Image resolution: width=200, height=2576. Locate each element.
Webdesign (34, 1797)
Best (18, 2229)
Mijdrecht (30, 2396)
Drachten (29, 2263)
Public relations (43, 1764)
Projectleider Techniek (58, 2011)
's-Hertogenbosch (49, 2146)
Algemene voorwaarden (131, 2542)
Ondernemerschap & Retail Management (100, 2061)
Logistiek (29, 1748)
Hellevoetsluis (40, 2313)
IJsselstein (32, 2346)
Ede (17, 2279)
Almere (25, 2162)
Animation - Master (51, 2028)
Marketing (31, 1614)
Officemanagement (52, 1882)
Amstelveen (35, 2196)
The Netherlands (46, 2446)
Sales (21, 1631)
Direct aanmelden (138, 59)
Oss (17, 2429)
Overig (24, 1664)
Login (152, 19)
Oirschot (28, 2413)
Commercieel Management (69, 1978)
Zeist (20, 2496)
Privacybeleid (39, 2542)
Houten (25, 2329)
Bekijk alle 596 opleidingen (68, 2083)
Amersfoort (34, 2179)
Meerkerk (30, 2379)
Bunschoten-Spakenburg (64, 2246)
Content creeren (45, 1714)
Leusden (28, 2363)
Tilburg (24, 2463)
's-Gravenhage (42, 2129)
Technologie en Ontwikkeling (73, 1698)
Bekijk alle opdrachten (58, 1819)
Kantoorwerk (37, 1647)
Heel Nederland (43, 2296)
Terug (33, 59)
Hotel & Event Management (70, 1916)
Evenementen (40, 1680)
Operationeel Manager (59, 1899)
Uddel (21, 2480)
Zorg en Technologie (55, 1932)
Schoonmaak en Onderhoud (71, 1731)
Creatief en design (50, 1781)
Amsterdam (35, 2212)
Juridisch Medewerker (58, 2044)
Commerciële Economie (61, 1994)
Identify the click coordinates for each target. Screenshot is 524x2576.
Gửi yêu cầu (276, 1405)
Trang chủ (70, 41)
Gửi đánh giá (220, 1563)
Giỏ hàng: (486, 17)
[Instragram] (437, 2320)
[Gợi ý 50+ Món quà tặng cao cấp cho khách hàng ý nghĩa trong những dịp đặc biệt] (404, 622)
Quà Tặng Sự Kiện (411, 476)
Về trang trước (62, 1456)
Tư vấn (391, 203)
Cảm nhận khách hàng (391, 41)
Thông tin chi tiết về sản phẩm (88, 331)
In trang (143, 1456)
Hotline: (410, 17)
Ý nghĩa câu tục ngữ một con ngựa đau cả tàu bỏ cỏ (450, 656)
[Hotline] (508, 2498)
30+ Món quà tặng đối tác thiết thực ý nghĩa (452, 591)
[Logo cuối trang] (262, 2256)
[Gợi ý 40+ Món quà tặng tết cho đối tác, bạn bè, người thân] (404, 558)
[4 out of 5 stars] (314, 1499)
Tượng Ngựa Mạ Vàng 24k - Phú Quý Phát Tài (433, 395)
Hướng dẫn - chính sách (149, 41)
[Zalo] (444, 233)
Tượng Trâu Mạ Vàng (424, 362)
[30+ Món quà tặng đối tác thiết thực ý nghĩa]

> _Your assignment_
Would you please transcribe all of the entries above exactly?

> _Result of the exercise_
Image resolution: width=200, height=2576. Locate each element.
Webdesign (34, 1797)
Best (18, 2229)
Mijdrecht (30, 2396)
Drachten (29, 2263)
Public relations (43, 1764)
Projectleider Techniek (58, 2011)
's-Hertogenbosch (49, 2146)
Algemene voorwaarden (131, 2542)
Ondernemerschap & Retail Management (100, 2061)
Logistiek (29, 1748)
Hellevoetsluis (40, 2313)
IJsselstein (32, 2346)
Ede (17, 2279)
Almere (25, 2162)
Animation - Master (51, 2028)
Marketing (31, 1614)
Officemanagement (52, 1882)
Amstelveen (35, 2196)
The Netherlands (46, 2446)
Sales (21, 1631)
Direct aanmelden (138, 59)
Oss (17, 2429)
Overig (24, 1664)
Login (152, 19)
Oirschot (28, 2413)
Commercieel Management (69, 1978)
Zeist (20, 2496)
Privacybeleid (39, 2542)
Houten (25, 2329)
Bekijk alle 596 opleidingen (68, 2083)
Amersfoort (34, 2179)
Meerkerk (30, 2379)
Bunschoten-Spakenburg (64, 2246)
Content creeren (45, 1714)
Leusden (28, 2363)
Tilburg (24, 2463)
's-Gravenhage (42, 2129)
Technologie en Ontwikkeling (73, 1698)
Bekijk alle opdrachten (58, 1819)
Kantoorwerk (37, 1647)
Heel Nederland (43, 2296)
Terug (33, 59)
Hotel & Event Management (70, 1916)
Evenementen (40, 1680)
Operationeel Manager (59, 1899)
Uddel (21, 2480)
Zorg en Technologie (55, 1932)
Schoonmaak en Onderhoud (71, 1731)
Creatief en design (50, 1781)
Amsterdam (35, 2212)
Juridisch Medewerker (58, 2044)
Commerciële Economie (61, 1994)
Identify the click coordinates for each target. Screenshot is 524x2576.
Gửi yêu cầu (276, 1405)
Trang chủ (70, 41)
Gửi đánh giá (220, 1563)
Giỏ hàng: (486, 17)
[Instragram] (437, 2320)
[Gợi ý 50+ Món quà tặng cao cấp cho khách hàng ý nghĩa trong những dịp đặc biệt] (404, 622)
Quà Tặng Sự Kiện (411, 476)
Về trang trước (62, 1456)
Tư vấn (391, 203)
Cảm nhận khách hàng (391, 41)
Thông tin chi tiết về sản phẩm (88, 331)
In trang (143, 1456)
Hotline: (410, 17)
Ý nghĩa câu tục ngữ một con ngựa đau cả tàu bỏ cỏ (450, 656)
[Hotline] (508, 2498)
30+ Món quà tặng đối tác thiết thực ý nghĩa (452, 591)
[Logo cuối trang] (262, 2256)
[Gợi ý 40+ Món quà tặng tết cho đối tác, bạn bè, người thân] (404, 558)
[4 out of 5 stars] (314, 1499)
Tượng Ngựa Mạ Vàng 24k - Phú Quý Phát Tài (433, 395)
Hướng dẫn - chính sách (149, 41)
[Zalo] (444, 233)
Tượng Trâu Mạ Vàng (424, 362)
[30+ Món quà tặng đối tác thiết thực ý nghĩa]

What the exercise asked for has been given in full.